• **Requirements**:
1: According to the playoff write-up, how many points did the Sixers score in the second half against Miami?
2: Pick up the playoff write-up after its final sentence and carry it forward.

Big Problem Created: How can the Spurs defend KD?
With no Kawhi Leonard, the Spurs look even more overmatched than you might imagine in trying to cover Kevin Durant.
Gregg Popovich went with a small lineup to start out Game 1, hoping a swarming ability with quickness would find some defensive sparks against the Warriors. That strategy failed miserably. San Antonio flanked LaMarcus Aldridge with Dejounte Murray, Patty Mills, Danny Green, and Kyle Anderson to begin the game. That meant the Warriors kept finding situations in which a small guard was begging for mercy against the 6-foot-11 Durant.
The results looked a lot like this throughout the first quarter.
By the end of the game, Durant finished with an easy 24 points on 9-of-17 shooting to go with eight rebounds and seven assists. Popovich met post game questions with snark and sarcastic future strategies like having Danny Green grow 4-5 inches to match Durant’s height and length. The reality is the Spurs may just have to play Rudy Gay, Kyle Anderson, and Green on the floor at all times when Durant is out there. They need whatever length they have to cover these switches the Warriors keep forcing.
At the same time, they have to keep enough speed on the court to chase Klay Thompson around. Leaving Andre Iguodala and Draymond Green mildly open for shots will have to be the concession. Whatever they do though, they can’t afford to have Mills or Murray or Bryn Forbes stuck on KD, waiting for a life raft to come save them.
Or Kawhi could magically reappear.
Big Laugh For Everyone: Robert Covington’s travel
A lot of times, I’ll see or retweet a highlight on Twitter. Invariably, someone will chime in that the play was a travel violation that went uncalled. These tweeters with this response are almost always wrong. The gather step, the pro hop, the Euro step, and many other perfectly legal footstep procedures are often ignored or misunderstood by casual basketball fans. That leads to a lot of fans not understanding the rules for what should be called a travel. This confusion has led to plenty of highlights getting dismissed instead of celebrated.
With all that said, not all perceived travels are incorrect assumptions. One of the most egregious travels in NBA history happened in the first quarter. On a hectic fast break toward the end of the quarter, Robert Covington received a pass on the right wing and had a defender closing on him. Instead of a side-step dribble to free himself up for the 3-point shot, Covington just did the side-step. No dribble. Just the side-step. And the crazy thing is it wasn’t called for a travel.
You can see in the replay from behind the play that Covington almost mimics like he’s going to put the ball on the floor but instead just moves to the side instead. Luckily, it didn’t determine the outcome of the game. Philadelphia destroyed Miami in the second half and we didn’t have to worry about a one-possession game harkening back to this moment.
Big Test Passed: Sixers process their first game
The execution of the Heat under Erik Spoelstra pose a great test for the young Sixers in this first-round series. A lot of Philadelphia’s strength with their young, athletic, exuberant core means they can be susceptible to feeling the pressure of a playoff environment right away. But in the first game against Miami, the Sixers weathered adjustments and rotations in the first half before completely blitzing the Heat in the second half. They put up a ridiculous 74 points in the second half, draining 18 3-pointers on the entire night.

• **Data segment**:

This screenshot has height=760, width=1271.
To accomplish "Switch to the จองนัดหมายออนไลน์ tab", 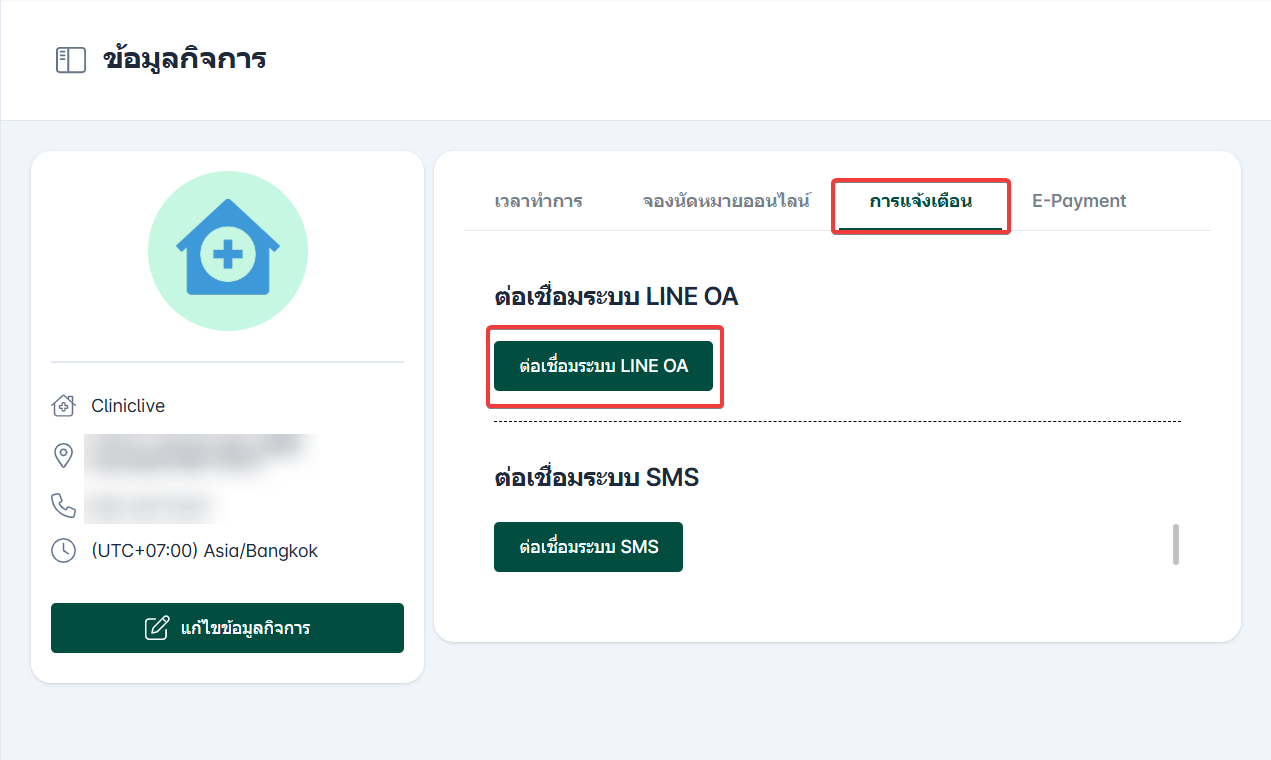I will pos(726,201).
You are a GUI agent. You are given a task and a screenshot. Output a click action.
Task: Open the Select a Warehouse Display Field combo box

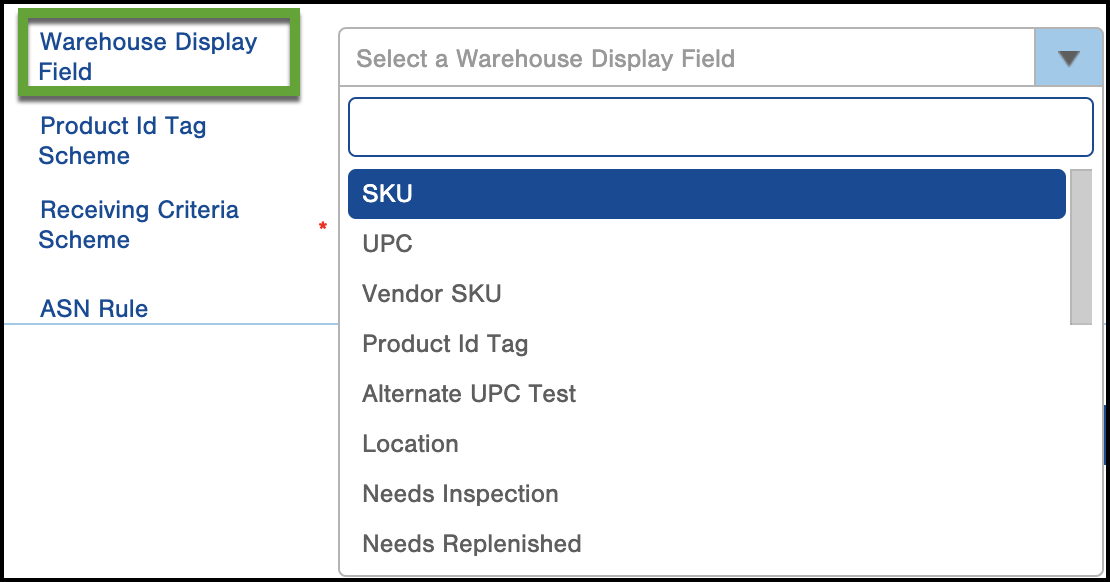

• **The answers**:
1: 74 points

2:
Ben Simmons shook off some jitters or just missed opportunities early on to finish with 17 points, 14 assists, and nine rebounds. When the Heat tried to switch things up with a versatile lineup featuring either Kelly Olynyk or rookie Bam Adebayo for the interior, Dario Saric torched the Heat’s frontcourt decisions. Markelle Fultz and Amir Johnson’s activity all over the floor kept beating the Heat players to 50-50 balls, and at one point Miami simply didn’t have an answer for Ersan Ilyasova. Couple all that with the incredible shooting of JJ Redick and Marco Belinelli leading the way and the Heat just didn’t know how to slow anybody down.
Philadelphia’s dominant second half showed the “easy” win streak with poor opponents heading into the postseason wasn’t just a fluke. Maybe it was inflated by subpar competition. At the same time, the Sixers used it as fuel to realize their potential. Philadelphia used that confidence to take the early punches from Miami before peppering them with shots they couldn’t stop. All of this happened without Joel Embiid for Game 1 too — giving Sixers fans even more optimism for what the postseason might bring.
The Heat will probably adjust and make the Sixers have to figure out some more machinations in the rest of this series. But it’s no longer just the future looking bright. The present shines brilliantly, as well.
Big Useful Strategy: Make Evan Turner/Jusuf Nurkic beat you
Eventually, Damian Lillard and CJ McCollum got things going in the second half. New Orleans used every opportunity to hound McCollum and Lillard whenever they had the ball. They blitzed them in pick-and-roll coverage. The Pelicans kept forcing them into bad, off-balanced shots or made them give up the ball entirely. McCollum and Lillard combined for three points on 1-of-15 from the floor in the first half. Their strategy to make anybody but the dynamic Blazers backcourt beat them was working perfectly.
Instead, the Blazers had to hope Evan Turner didn’t miss jumpers in a way that made him look like he was trying to throw a frisbee through a mail slot. Or they hoped that Jusuf Nurkic could catch a pass or corral a dropped pass, and somehow find the ball on its way into the hoop. New Orleans used this defensive strategy, the brilliance of Jrue Holiday, Anthony Davis being the Terminator, and some hot shooting from a beardless Nikola Mirotic to survive the inevitable onslaught from the Blazers’ backcourt.
Lillard and McCollum finally found a rhythm later in the game. They combined for 34 points on 26 shots in the second half. Portland nearly pulled off the comeback, but Lillard hunted a foul on a key drive late in the fourth instead of just taking a normal shot. The Pelicans won the free throw game at the end and Holiday came up with a huge block on Pat Connaughton to help seal the victory. Davis finished with 34 points, 14 rebounds, and four blocks. He combined with Mirotic and Holiday for 10 blocks.
Now Davis has his first playoff win and the Pelicans have control of the series.
Big Matchup Victory: McGee running all over Aldridge
Steve Kerr sneakily started Andre Iguodala at point guard and JaVale McGee at center for Game 1 to throw some new things Gregg Popovich’s way. This starting lineup hadn’t played a single minute together in the regular season. But Kerr felt pretty comfortable matching up McGee against a likely All-NBA selection in LaMarcus Aldridge. The results of the lineup were stunning in 16 minutes of action.
That lineup outscored the Spurs by 63.9 points per 100 possessions in those 16 minutes. Aldridge flat-out couldn’t contend with the activity of McGee. It was focused activity we rarely see for sustained minutes with McGee. When Aldridge just caught-and-shot the ball without hesitation, he took advantage of the matchup against McGee. But any time the Warriors allowed themselves to recover and keep opportunities for Aldridge slower than normal, McGee found a way to make a positive difference.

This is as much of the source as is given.